━━━━━ Extracted text ━━━━━

Community comes together to help fund RCMS fitness center

Used equipment and even old flooring was torn up and transported from the high school to the middle school.

Yes, Rim Country Middle School took anything Payson High School personnel were getting rid of during periodic upgrades to the weight room.

So, Jake Swartwood, the dean of students and athletic coordinator at RCMS, and the school’s physical education coach, Miles Huff, wanted to upgrade the makeshift weight room at the middle school.

And they got the help they needed from community members, nonprofits and Payson Premier Dental.

“Our office has a heart for the middle school,” said Payson Premier Dental Marketing Coordinator Sarah Hubbard. “Dr. (Kristin) Wade’s husband, Gail Wade, teaches there and my husband helped coach football there and both my kids went there.

“All of us have had kids go through the middle school and the one thing that we noticed is that they always get the hand-me-downs from the high school which, especially with sports equipment, doesn’t really work out very well because it’s not for middle schoolers.”

━━━━━

◆ **Task brief**
Extend the article on the community effort to fund the Rim Country Middle School fitness center, picking up right after its final sentence.

━━━━━ Raw records ━━━━━

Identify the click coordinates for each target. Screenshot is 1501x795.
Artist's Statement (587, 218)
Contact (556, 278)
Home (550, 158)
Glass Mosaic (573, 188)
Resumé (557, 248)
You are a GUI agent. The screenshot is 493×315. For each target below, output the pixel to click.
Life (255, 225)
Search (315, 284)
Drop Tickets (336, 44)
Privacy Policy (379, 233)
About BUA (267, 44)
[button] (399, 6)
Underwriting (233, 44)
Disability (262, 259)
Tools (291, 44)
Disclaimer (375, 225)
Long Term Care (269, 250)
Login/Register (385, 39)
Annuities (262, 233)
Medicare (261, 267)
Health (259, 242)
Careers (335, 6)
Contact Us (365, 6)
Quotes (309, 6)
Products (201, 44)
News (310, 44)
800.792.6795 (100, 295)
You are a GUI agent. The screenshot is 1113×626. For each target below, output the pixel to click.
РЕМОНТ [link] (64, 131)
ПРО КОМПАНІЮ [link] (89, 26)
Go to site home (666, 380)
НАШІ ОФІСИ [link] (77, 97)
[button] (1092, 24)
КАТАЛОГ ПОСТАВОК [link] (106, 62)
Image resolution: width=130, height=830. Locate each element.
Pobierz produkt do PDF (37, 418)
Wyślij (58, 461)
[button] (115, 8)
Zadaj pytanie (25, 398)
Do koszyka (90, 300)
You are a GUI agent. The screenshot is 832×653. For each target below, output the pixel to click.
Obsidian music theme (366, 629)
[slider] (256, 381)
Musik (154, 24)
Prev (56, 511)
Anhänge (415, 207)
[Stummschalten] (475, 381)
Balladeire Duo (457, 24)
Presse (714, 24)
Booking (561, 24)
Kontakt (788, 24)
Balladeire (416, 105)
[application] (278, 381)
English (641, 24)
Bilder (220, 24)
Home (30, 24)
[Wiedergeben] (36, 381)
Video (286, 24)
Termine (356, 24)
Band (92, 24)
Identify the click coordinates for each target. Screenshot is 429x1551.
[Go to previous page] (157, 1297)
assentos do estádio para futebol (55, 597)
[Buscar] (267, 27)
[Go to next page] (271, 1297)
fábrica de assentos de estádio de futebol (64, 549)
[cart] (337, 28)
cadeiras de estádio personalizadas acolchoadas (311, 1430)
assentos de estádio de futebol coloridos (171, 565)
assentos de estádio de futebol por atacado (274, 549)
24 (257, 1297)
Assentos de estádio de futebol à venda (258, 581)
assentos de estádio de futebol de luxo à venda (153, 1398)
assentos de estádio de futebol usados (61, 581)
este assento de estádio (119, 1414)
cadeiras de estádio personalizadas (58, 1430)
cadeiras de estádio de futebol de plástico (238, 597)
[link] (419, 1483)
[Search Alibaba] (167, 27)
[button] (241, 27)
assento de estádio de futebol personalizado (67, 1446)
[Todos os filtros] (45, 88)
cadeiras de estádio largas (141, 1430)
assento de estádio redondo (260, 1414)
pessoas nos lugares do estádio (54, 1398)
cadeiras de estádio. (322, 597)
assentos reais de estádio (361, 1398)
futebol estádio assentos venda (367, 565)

━━━━━

◆ **Result of the task**
Payson Premier Dental teamed with nonprofits MHA Foundation, Mogollon Sporting Association, as well as Payson Golf Club, to generate most of the $22,000 needed to build a new fitness center at the middle school. The groups raised $17,000 of the funds, with the other $5,000 coming from RCMS.

The golf club hosted a golf tournament to raise money for the project last October and also donated money.

“The community came together, and it was amazing,” Hubbard said.

“We were kind of piecing together stuff that we had at the middle school and then some stuff that the high school was getting rid of to kind of just create our own mini fitness center/weight room,” Swartwood said.

“We ended up building those kids a pretty state-of-the-art fitness center that has all new equipment and it’s beautiful,” Swartwood said. “We’ll keep adding stuff to it each year and go from there.”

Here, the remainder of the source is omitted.